### DOSTĘPNE DANE
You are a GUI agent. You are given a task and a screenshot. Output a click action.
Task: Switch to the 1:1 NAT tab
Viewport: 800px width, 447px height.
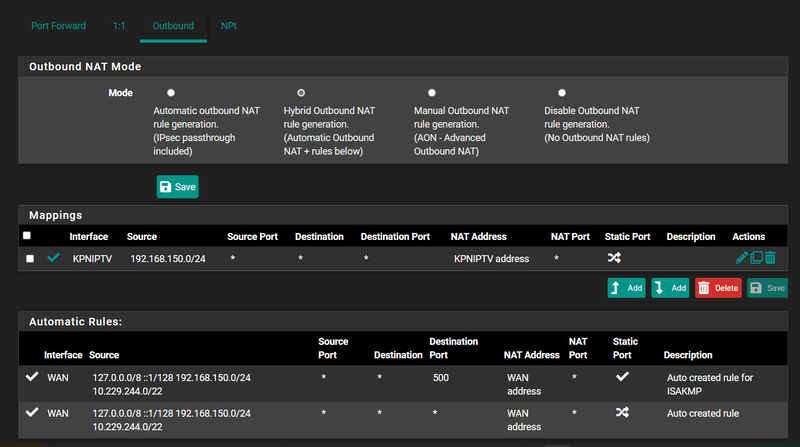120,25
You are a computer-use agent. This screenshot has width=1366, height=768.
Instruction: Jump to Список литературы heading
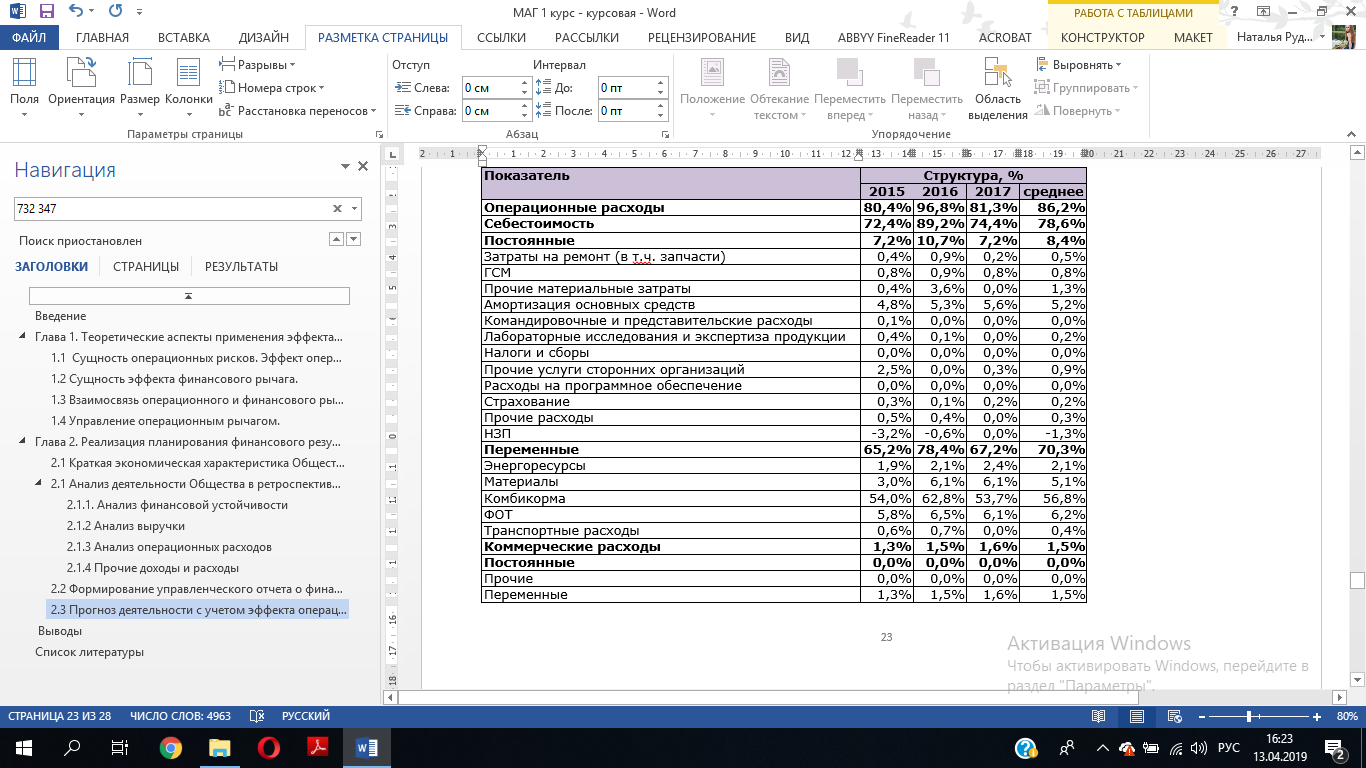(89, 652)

### SZCZEGÓŁY ZADANIA
Przepisz wszystkie powyższe wiersze, zamieniając „screenshot” na „image” i nie zmieniając nic poza tym. Obrazy pomiń.

### WYNIK ĆWICZENIA
You are a GUI agent. You are given a task and a image. Output a click action.
Task: Switch to the 1:1 NAT tab
Viewport: 800px width, 447px height.
120,25
You are a computer-use agent. This image has width=1366, height=768.
Instruction: Jump to Список литературы heading
(89, 652)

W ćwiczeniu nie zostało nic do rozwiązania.